Wednesday, November 19, 2008

A Letter To the PTA

Sandy, can't you see I'm in misery? We made a start, now we're apart - there's nothing left for me. Love has flown, I'm all alone. I sit and wonder why-i-i oh why you left me, oh Sandy...oh, Sandy baaaaby someday when hi-igh school is done, somehow, someway our two worlds will be one. In heaven in forever and ever we will be. Baby, say you're stay. Oh, Sandy.

This has gone on much longer than I first intended.

Sandy Nekoloff
Ohio PTA
40 Northwoods Blvd.
Columbus, OH 43235

Dear Ms. Nekoloff,

How are you, Madam? It's a pleasure to make your acquaintance. I've heard you are doing great things with the Ohio Parent Teachers Association. My mother was a teacher. May I ask, are you from the parent side of things or the teachers' side? I guess my mother was from both, although it often felt like just the teacher side. She was a cruel and relentless woman, who kept a hickory switch in every room and sent us to bed with stories from "The Young Gentleman and Lady's Monitor," a 19th-century book of etiquette. My father was less brash, and would infrequently reward us with gingersnap sweetbreads.

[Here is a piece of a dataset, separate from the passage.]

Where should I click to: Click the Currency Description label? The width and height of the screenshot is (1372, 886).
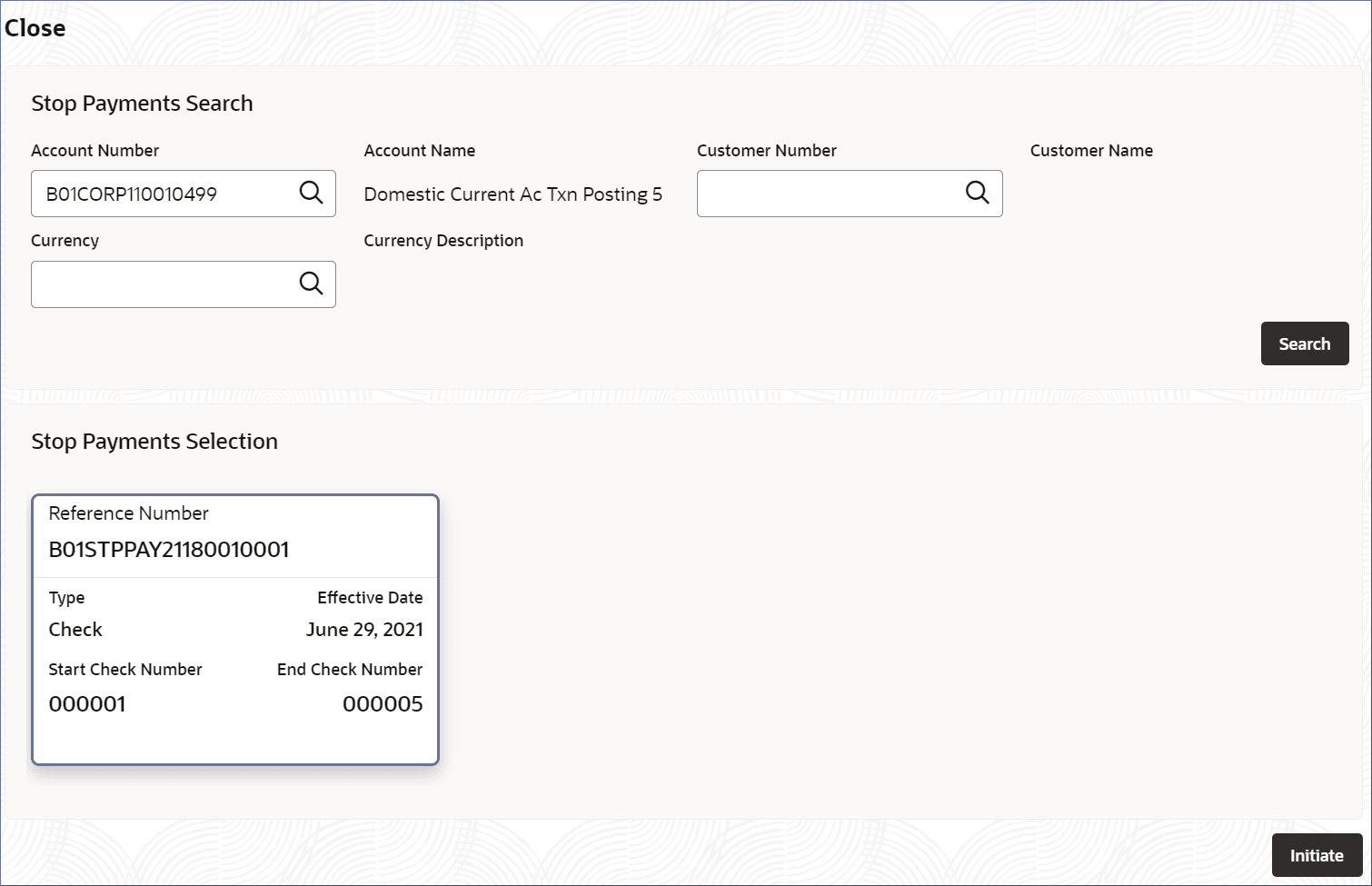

To get to the point of the matter, I have long been a fan of Disney movies, ever since my mother took us to see the last half of Bambi, "after the frivolous introductions" were over, as she put it. Every time a new Disney film comes out I find myself excited to see it in a theatre. Unfortunately, I have not been blessed with any children of my own, and going to a cartoon movie is both embarrassing and awkward for me. Therefore, I would like to rent 1 (one) child for a 3 (three) hour period the weekend of December 5th and 6th, so that I may not draw attention while I enjoy the Walt Disney production of Bolt, out in theaters November 20th.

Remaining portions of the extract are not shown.